Consumers tolerate this because they have no choice. We continue to pay AT&T $30/month for unlimited data service that often stinks like a dead fish. (Sorry for the graphic analogy, but I was thinking about a circa-2001 Network Computing cover story we did on carrier service level agreements, where the cover art showed an SLA being used to wrap up dead fish, like an old newspaper. That summed up the value of carrier SLA's in those days.)
That leads us back to the practice of flat-rate pricing, an element that almost never gets raised in the discourse about network neutrality even though it is a business practice that is inherently unfair to users. It also puts carriers in a position that makes them feel pressured to impose back-door usage restrictions, especially on broadband wireless networks. In this regard, you can certainly understand why a wireless carrier might want to restrict bandwidth-intensive applications like streaming media.
I've always found it interesting that in an era when broadband is increasingly viewed as an essential public utility, it is one of the only utility services that isn't metered. Some small municipalities provide flat-rate pricing for water services, but for gas and electricity, the usage meter is king. Even with cellular voice services, most usage is metered. Why should broadband data services be different?
The answer, of course, is customer preference. From the earliest days of dial-up networking, consumers made it clear that they hated metered usage for Internet access services. Carriers responded by providing flat-rate pricing, setting the monthly rate high enough so that they would make up for losses from bandwidth hogs by over-charging casual users. It's a pricing scheme that is inherently unfair and it works against efforts to make broadband more affordable, but any actions to change these policies are greeted with hostility by the most vocal advocates for network neutrality.
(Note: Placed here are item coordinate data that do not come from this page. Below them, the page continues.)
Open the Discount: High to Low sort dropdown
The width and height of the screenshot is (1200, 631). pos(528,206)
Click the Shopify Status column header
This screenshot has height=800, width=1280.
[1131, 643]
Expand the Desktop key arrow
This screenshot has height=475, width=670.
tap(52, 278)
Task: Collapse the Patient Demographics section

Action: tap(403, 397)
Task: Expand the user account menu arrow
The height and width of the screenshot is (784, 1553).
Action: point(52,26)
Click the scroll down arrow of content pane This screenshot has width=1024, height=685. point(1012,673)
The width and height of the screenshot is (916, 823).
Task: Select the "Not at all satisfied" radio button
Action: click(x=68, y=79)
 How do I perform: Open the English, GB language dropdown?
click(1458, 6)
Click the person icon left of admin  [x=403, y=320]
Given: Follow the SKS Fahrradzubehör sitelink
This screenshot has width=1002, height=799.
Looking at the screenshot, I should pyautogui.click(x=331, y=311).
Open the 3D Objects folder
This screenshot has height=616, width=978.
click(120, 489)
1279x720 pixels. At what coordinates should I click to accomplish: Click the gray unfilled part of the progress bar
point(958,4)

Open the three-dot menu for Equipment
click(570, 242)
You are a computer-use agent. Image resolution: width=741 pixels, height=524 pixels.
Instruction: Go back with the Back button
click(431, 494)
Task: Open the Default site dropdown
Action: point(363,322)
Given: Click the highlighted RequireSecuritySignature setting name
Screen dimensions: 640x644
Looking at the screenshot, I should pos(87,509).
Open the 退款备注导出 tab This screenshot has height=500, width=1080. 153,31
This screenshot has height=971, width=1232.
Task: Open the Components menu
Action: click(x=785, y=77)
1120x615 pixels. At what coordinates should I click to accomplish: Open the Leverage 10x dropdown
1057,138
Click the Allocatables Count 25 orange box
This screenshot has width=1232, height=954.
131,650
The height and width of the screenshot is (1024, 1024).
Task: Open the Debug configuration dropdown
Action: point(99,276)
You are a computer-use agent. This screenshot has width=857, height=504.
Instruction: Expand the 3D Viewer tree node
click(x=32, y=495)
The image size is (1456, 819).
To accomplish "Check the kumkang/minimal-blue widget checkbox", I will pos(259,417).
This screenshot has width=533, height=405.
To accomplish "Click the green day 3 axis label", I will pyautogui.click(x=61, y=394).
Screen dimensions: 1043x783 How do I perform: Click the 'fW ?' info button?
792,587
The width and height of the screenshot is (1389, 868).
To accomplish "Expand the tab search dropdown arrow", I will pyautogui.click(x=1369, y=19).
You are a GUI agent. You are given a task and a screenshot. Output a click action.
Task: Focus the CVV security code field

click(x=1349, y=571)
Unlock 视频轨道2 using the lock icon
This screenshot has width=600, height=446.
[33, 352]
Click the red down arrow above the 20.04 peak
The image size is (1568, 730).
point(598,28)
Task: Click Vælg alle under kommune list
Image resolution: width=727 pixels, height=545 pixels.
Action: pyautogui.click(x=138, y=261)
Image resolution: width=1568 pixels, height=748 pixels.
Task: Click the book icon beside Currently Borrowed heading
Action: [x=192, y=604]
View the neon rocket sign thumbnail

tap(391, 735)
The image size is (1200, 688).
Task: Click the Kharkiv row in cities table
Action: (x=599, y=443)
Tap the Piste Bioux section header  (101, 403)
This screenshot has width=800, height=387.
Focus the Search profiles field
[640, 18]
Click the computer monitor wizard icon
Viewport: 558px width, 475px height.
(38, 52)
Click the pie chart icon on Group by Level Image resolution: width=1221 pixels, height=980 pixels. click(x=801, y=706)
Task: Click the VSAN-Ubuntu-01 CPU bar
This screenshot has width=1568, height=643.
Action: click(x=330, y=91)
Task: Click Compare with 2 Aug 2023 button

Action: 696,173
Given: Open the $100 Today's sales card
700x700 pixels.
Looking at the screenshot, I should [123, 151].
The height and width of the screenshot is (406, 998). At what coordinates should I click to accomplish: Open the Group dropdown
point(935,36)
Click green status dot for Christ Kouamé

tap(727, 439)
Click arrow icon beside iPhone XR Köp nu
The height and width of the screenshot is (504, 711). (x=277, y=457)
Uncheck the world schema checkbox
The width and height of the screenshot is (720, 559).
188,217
Perhaps it's time to rethink flat-rate pricing. If carriers charged for usage, they'd have no justifiable reason for denying customers the freedom to run whatever application they choose. For casual users, monthly costs would decline. There would be no prohibition against carriers offering flat-rate pricing, but they could do so only under the condition that they did not discriminate by application. It's not clear whether consumers would have the stomach for usage-based Internet access, but if advocates of neutrality are really interested in fairness, this seems like the logical way to go.